Ben Brown Biography
Ben Brown is a British journalist and news presenter for BBC News, the BBC’s rolling news channel. Ben Brown is a BBC News at One relief presenter who also hosts the 9 a.m.-2 p.m. shift on Sundays, including BBC Weekend News on BBC One. Ben can also be seen on Mondays and Tuesdays from 4 to 7 p.m., except ‘BBC News at Six.’
How old is Ben Brown? – Age
Ben is 61 years old as of 26 May 2021. He was born Benjamin Russell Brown in 1960 in Ashford, United Kingdom.
Ben Brown Family
He is the son of the ITN newscaster Antony Brown. Brown was a member of the debate squad in high school and finished second in the national debating finals. He was awarded an Open Scholarship to Keble College, Oxford, where he studied Philosophy, Politics, and Economics before graduating with honors from the Cardiff School of Journalism, Media, and Cultural Studies. He began his career as a reporter for Radio Clyde in Glasgow and afterward moved on to Radio City in Liverpool.
Ben Brown Marriage
He is married to Hester Mary MacKinnon. The couple has three children.
Ben Brown Net Worth
Ben has an estimated net worth of $1 million.
Ben Brown Career
Brown joined Independent Radio News in 1986, where he covered big news ranging from superpower summits to the Hungerford massacre. He joined BBC TV News two years later and worked as a Foreign Affairs Correspondent until 1991, reporting from Saudi Arabia and Kuwait on the collapse of the Berlin Wall and the Gulf War.
In 1991, he was assigned Moscow Correspondent, where he saw the final collapse of Communism and the assassination of Mikhail Gorbachev. He was in the Russian Parliament when troops loyal to President Boris Yeltsin seized it in 1993, and he was in Chechnya when the civil war began the following year.
His coverage of the fighting earned him several international honors, including the Bayeux War Correspondent of the Year Award and the Monte-Carlo Television Festival’s Golden Nymph Award.

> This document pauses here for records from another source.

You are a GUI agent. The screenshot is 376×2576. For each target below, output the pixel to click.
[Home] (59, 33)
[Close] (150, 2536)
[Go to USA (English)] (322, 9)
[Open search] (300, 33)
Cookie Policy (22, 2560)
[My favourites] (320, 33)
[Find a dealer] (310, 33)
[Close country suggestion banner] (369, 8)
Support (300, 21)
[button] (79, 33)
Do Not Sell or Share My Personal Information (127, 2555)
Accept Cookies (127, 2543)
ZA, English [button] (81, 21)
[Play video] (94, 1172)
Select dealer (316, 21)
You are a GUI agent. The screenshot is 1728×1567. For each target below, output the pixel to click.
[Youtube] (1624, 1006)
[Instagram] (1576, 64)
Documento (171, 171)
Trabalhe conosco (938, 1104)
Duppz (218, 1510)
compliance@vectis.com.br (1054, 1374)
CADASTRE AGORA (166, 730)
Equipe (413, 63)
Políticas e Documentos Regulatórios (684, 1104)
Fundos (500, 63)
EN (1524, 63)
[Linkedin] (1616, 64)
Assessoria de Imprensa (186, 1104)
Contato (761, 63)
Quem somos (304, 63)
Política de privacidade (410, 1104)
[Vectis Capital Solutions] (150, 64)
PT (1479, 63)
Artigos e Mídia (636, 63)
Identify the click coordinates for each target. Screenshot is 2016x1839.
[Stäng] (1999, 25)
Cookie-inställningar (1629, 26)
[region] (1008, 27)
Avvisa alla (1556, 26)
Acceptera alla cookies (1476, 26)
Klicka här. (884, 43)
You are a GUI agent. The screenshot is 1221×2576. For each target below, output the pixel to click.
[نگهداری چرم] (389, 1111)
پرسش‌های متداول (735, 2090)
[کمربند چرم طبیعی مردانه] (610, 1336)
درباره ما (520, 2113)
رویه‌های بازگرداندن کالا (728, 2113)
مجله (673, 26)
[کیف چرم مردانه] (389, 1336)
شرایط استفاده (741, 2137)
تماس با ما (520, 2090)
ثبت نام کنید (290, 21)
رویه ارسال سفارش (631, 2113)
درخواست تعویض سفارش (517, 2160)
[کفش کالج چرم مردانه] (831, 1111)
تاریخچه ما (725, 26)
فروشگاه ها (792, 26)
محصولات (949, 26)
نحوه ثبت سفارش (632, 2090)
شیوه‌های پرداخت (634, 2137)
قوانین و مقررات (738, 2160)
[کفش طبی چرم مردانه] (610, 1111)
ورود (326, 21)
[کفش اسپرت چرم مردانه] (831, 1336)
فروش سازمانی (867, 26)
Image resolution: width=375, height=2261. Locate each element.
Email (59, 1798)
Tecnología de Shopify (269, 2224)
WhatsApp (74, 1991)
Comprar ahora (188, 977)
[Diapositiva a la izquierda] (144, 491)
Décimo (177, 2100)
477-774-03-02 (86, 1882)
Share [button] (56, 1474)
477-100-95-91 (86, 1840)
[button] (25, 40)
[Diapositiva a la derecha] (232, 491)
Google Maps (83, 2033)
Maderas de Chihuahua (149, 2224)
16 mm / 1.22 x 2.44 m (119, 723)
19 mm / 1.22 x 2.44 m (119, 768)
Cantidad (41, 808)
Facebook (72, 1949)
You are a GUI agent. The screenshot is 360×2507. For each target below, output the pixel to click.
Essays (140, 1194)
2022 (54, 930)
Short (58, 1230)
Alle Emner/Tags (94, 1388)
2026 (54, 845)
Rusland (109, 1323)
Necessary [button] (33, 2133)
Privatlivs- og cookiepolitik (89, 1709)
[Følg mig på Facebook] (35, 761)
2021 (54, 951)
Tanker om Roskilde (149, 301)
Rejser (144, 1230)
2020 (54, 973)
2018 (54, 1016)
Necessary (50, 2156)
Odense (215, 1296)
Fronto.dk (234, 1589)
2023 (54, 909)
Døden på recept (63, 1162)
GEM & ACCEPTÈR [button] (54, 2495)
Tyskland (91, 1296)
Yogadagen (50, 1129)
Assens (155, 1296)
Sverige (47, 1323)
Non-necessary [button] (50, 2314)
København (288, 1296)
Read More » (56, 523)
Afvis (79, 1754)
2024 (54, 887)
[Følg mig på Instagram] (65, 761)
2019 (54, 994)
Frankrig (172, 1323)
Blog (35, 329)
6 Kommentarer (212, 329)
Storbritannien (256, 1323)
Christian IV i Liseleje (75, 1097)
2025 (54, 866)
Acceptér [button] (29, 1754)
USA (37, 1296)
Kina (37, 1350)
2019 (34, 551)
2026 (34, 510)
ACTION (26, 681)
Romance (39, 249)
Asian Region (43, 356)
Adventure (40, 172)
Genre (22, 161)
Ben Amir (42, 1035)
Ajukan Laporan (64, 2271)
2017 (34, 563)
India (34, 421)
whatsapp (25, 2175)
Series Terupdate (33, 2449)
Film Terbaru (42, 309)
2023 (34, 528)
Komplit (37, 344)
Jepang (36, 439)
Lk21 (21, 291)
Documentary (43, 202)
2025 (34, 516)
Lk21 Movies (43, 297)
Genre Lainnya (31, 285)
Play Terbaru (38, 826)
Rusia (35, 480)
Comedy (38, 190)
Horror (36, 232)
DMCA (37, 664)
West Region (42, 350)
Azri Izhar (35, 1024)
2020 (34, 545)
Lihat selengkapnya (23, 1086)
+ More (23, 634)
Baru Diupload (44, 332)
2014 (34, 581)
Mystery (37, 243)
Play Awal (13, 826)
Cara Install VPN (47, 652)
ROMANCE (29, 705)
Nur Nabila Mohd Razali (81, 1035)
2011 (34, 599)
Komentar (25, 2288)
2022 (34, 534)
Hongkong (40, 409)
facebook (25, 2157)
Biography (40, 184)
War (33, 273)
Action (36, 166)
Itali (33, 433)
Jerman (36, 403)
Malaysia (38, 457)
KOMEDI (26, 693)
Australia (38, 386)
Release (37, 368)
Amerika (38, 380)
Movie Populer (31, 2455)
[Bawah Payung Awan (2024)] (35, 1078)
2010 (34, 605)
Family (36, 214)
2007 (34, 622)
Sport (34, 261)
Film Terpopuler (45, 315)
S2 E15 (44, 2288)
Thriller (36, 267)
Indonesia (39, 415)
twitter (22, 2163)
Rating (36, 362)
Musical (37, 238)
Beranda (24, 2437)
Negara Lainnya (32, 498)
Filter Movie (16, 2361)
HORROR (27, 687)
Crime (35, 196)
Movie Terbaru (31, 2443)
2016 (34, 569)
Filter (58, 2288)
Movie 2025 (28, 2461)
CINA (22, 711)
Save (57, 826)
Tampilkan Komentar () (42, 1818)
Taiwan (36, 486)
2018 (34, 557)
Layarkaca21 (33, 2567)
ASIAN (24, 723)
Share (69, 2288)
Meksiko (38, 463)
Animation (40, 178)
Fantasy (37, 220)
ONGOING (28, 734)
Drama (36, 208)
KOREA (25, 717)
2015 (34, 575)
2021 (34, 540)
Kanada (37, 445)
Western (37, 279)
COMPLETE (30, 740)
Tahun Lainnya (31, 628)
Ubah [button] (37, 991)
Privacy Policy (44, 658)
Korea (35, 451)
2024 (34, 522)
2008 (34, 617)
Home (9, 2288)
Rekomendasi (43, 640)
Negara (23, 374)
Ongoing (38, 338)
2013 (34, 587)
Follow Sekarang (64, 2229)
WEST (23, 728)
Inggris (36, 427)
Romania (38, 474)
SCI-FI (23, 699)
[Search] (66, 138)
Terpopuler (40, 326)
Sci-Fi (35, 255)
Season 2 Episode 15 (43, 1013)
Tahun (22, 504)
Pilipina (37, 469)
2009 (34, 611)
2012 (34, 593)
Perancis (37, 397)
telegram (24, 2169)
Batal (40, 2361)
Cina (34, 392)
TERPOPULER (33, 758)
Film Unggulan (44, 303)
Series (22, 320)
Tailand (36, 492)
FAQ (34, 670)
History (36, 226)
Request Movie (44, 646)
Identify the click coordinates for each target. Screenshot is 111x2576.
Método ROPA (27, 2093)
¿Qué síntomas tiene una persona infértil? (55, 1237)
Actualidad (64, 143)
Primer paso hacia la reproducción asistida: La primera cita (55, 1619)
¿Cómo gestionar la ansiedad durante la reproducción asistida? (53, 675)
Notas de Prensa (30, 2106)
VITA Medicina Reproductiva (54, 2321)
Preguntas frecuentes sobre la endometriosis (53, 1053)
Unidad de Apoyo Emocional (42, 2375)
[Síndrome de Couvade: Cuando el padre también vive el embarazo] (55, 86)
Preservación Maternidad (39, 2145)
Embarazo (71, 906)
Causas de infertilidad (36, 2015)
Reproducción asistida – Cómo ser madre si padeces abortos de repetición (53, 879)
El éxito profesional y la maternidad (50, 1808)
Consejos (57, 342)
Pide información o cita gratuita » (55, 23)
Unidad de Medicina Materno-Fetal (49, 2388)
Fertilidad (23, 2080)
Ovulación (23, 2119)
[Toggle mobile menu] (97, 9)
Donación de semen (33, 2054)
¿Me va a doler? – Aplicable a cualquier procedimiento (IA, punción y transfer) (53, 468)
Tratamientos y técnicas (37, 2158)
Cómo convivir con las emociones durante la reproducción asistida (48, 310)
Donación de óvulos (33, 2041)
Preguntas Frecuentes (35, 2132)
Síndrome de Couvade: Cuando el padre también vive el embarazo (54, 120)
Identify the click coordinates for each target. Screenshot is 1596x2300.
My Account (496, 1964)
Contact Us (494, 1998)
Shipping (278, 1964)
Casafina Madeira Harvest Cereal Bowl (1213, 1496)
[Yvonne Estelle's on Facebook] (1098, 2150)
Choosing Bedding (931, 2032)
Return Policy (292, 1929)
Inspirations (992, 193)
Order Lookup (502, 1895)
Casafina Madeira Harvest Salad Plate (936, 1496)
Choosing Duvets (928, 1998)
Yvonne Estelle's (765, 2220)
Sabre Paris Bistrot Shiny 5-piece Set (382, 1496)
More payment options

Brown returned to his roving post as a foreign correspondent stationed in London in January 1995. He covered the disintegration of Yugoslavia extensively, reporting from Bosnia and Herzegovina, Croatia, and Kosovo, where his tales helped the BBC win several accolades, including a BAFTA. For his coverage of the Israeli Intifada, he received the Bayeux-Calvados Award for War Correspondents for the second time in 2001.
Brown was most recently attached with British forces in the Iraq War in 2003. In his book, The Battle for Iraq, Ben writes of his experiences, including how a British soldier saved his life by opening fire on an Iraqi militiaman who was ready to shoot Ben in the rear with a rocket-propelled grenade. Ben covered the first Gulf War in 1991, and his book, All Necessary Means, was also published at the time.
Brown was chastised by viewers in December 2010 for using a “very accusing” tone in an interview with Jody McIntyre, a political activist with cerebral palsy who had been yanked from his wheelchair by Metropolitan Police officers during a student protest march across London.